Sebaceous lymphadenoma is rare benign salivary gland neoplasm [
1]. There have been several care reports describing the tumour and its association with other salivary gland neoplasm. Sebaceous lymphadenoma is predominantly seen in elderly females and age at presentation ranges between 25 to 89 years.
Microscopy in sebaceous lymphadenoma show variable sized sebaceous glands admixed with salivary ducts surrounded by dense lymphoid stroma. Lymphoid background has well developed germinal centres. Histiocytes, foreign body giant cell and inflammatory reaction are seen. Focal necrosis can be observed occasionally [
2,
3]
Histogenesis of Sebaceous lymphadenoma is unclear.
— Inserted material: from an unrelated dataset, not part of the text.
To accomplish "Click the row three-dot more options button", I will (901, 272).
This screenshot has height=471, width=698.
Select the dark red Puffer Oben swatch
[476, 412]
Possible theories are that it develops within the ectopic salivary gland in intraparotid lymph node [
1] or may arise due to sebaceous differentiation in other tumours [
1,
4]. Other tumours to consider with similar histological characteristic include tumours with focal sebaceous differentiation, Warthin's tumour, mucoepidermoid carcinoma, pleomorphic adenoma (malignant), adenoid cystic carcinoma, benign oncocytoma and basal cell adenoma. [
5,
6]
Malignant transformation of the sebaceous lymphadenoma, although rare, should be considered along with possibility of a synchronous second primary malignant neoplasm in enlarging, locally invasive parotid lesions, considering that clinical behaviour and prognosis will be determined by the nature of the malignant component [
7-
9].
Parotidectomy is the treatment of choice in sebaceous lymphadenoma, however in presence of synchronous squamous cell carcinoma neck dissection should also be carried out if cervical lymph nodes are involved and we feel that postoperative adjuvant radiotherapy should improve the survival.